### RECORDS SHOWN
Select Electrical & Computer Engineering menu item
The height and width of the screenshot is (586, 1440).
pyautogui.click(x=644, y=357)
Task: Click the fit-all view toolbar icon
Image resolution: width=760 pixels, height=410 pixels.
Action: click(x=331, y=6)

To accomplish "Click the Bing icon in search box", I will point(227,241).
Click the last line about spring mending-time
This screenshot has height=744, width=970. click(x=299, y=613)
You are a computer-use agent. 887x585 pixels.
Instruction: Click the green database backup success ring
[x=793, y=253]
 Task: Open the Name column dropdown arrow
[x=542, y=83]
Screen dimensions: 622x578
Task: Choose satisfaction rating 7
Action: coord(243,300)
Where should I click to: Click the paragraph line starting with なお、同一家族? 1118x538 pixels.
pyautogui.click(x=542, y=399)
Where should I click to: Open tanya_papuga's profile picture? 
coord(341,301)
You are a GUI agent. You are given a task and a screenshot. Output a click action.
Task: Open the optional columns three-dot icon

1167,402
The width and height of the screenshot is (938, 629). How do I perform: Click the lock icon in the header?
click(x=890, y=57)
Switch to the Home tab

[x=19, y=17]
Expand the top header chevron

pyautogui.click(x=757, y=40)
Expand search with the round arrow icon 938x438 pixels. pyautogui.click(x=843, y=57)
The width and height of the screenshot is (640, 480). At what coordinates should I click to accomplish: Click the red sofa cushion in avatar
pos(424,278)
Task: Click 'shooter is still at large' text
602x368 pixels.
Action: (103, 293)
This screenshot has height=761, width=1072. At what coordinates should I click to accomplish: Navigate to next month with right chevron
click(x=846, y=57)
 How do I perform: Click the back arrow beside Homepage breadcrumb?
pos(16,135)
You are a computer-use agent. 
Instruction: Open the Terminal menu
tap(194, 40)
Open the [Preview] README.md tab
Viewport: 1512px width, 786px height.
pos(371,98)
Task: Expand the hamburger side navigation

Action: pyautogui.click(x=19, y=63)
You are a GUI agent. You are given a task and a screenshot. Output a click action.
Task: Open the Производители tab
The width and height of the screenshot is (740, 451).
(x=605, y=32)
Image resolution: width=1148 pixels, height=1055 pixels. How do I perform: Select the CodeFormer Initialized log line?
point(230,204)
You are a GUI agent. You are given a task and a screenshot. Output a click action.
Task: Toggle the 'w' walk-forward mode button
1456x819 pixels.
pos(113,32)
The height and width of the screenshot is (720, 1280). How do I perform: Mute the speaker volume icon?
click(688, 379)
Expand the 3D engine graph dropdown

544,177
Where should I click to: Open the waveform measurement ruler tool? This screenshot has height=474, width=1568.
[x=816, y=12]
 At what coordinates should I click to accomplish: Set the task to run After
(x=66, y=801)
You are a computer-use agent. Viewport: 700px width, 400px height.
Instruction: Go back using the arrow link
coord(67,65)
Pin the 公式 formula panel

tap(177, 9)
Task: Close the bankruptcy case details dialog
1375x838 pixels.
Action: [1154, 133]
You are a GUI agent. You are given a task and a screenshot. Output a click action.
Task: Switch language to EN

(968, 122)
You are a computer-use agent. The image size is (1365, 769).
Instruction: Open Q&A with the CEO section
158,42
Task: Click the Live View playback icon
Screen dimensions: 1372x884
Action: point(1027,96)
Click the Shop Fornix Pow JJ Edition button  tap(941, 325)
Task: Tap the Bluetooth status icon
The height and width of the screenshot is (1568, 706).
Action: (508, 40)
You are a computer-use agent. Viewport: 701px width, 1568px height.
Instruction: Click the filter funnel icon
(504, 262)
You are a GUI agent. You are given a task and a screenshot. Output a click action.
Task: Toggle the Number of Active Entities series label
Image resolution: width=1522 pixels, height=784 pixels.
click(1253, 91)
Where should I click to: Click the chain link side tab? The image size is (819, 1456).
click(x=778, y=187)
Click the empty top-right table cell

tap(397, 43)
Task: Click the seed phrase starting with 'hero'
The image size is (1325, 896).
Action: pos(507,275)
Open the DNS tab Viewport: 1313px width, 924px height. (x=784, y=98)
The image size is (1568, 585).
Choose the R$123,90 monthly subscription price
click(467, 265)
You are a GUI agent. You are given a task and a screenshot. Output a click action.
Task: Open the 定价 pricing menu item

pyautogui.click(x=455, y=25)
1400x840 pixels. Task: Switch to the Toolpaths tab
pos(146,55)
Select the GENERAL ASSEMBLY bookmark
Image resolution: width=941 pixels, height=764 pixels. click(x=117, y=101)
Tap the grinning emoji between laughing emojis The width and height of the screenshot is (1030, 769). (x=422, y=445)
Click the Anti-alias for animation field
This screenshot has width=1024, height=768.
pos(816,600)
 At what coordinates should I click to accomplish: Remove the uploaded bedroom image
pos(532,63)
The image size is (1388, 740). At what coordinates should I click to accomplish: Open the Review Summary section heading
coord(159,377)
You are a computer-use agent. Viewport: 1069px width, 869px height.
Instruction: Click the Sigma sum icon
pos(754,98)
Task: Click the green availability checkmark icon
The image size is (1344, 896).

### WHAT THE TASK REQUIRES
Reproduce the lines of the records between the one containing "Task: Click the fit-all view toolbar icon" and the one containing "This screenshot has height=744, width=970.", inclusive.

### ANSWER TO THE PROBLEM
Task: Click the fit-all view toolbar icon
Image resolution: width=760 pixels, height=410 pixels.
Action: click(x=331, y=6)

To accomplish "Click the Bing icon in search box", I will point(227,241).
Click the last line about spring mending-time
This screenshot has height=744, width=970. click(x=299, y=613)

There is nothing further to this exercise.